We connected with Dallas based hip-hop, electro and pop artist Nate Trillo for an exclusive interview to discuss his self-directed new music video which encompasses his two singles, “Pain and Gain” and “Not Enough”. We also asked Nate about the music scene in Dallas, his future aspirations as a filmmaker, and much more.
After reading our interview with Nate, be sure to stream “Pain and Gain” and “Not Enough”, connect with him on his website and social media, and check out more of his music on Spotify.
You're based in Dallas, the same place that Post Malone, Selena Gomez, and Demi Lovato come from. Have any of these artists influenced your music at all?
I'd say they've influenced me by demonstrating what's possible for Dallas artists, but they don't necessarily have a direct influence on my music itself. My main influences come from artists like Tyler, The Creator, Oliver Tree, Killy, Virtual Riot, Sofi Tukker, and Travis Scott.
If you had to describe your music to a stranger in three words, which ones would you choose?
"Nate Trillo Music" or "Firework Electro Trap"
Congratulations on the release of your new music video; we're truly blown away by it. Tell us about the development of the visual and why you chose both "Pain and Gain" and "Not Enough" for it.
Thank you; for a while now I've been bouncing back and forth between Hip-Hop, Pop, and Electronic, but I wanted to make something that could showcase how dynamic I can get, all while perfectly representing who I am as a creative and what I believe in. I knew I wanted to do something crazy and energetic at the beginning and immediately contrast it with something more emotional and dramatic. I felt this contrast would be the best way to give people an idea on who I am.
Do you have any aspirations in the future as a filmmaker, as well as an artist?
Everything I do takes place in Trillville, TX. I'm telling a story in the world that I created through my music AND videos. From my first mixtape all the way to this most recent video, it's all connected. I like to think most of my fans have caught on by now.
As far as aspirations, for both music and film, my goal is to finish the story.
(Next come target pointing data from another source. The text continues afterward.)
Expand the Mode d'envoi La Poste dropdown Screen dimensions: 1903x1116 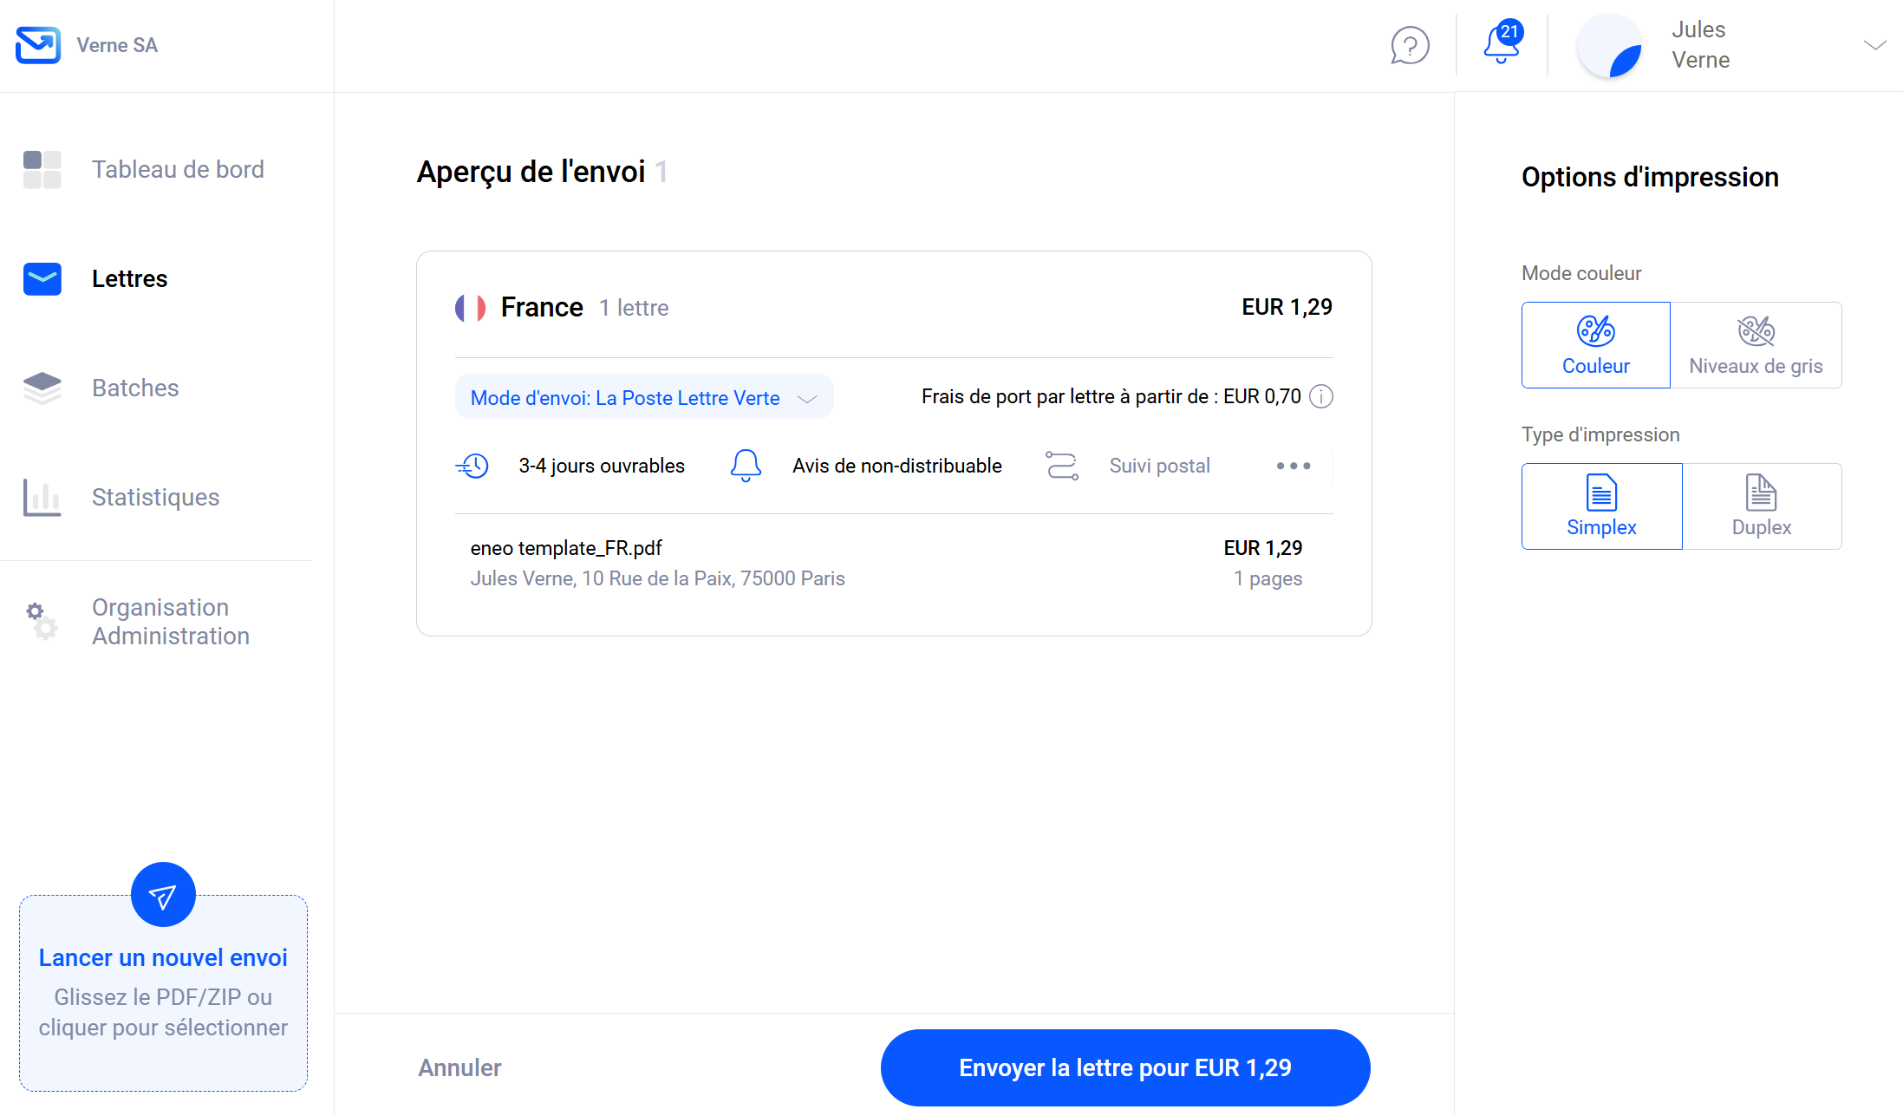click(x=643, y=398)
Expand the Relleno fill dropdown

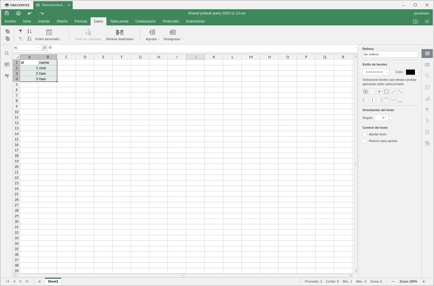coord(390,54)
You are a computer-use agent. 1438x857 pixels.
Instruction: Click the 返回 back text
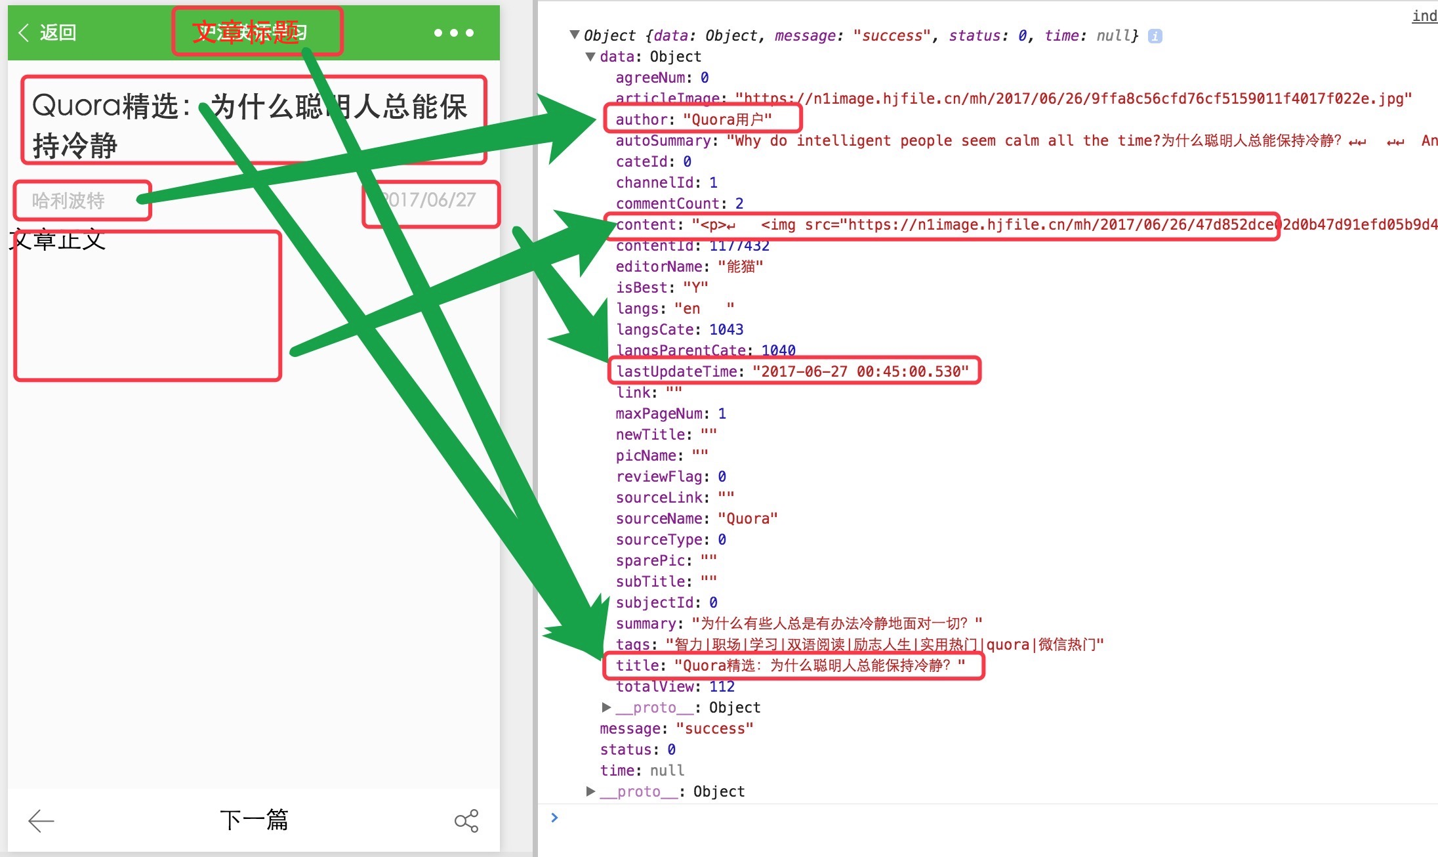(58, 33)
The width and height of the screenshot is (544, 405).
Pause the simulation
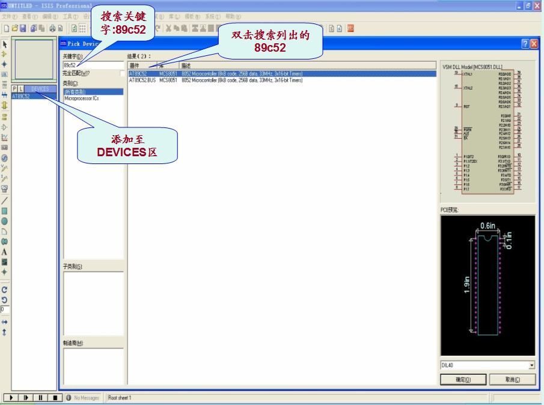[40, 398]
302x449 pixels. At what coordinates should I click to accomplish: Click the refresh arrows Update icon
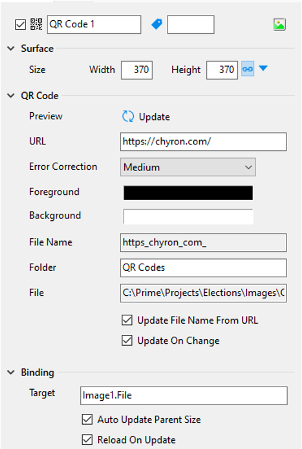point(128,116)
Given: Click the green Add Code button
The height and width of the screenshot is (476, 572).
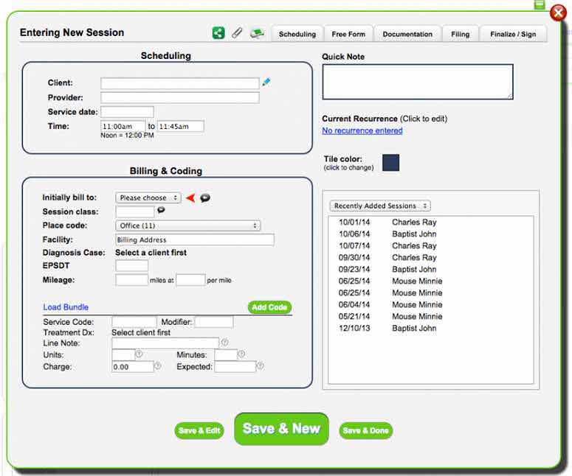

It's been in my mind since I was a sophomore in high school, and ideally I'd like for someone to one day be able to look back at everything I've put out, and be able to put the full story together.
Tell us about the name "Firework Boy"; what does that mean?
The "Firework Boy" embodies all the traits of a firework. A firework ascends higher and higher, it captures the attention of everyone near by as they wait for the big boom, a firework then BLOWS UP, it shines bright and mesmerizes everyone who sees it, then fades away at the very top.
How would you describe the music scene in Dallas for emerging artists? Are locals very supportive of homegrown talent before they blow up?
Support of Dallas artists just keeps getting stronger and stronger; it's still not as poppin' as Atlanta, NY, or LA, but it's definitely been getting a lot better for rappers, singers, and DJs alike. Locals seem to be on their own thing for the most part until somebody starts gaining buzz outside of Texas; but it's all love nonetheless.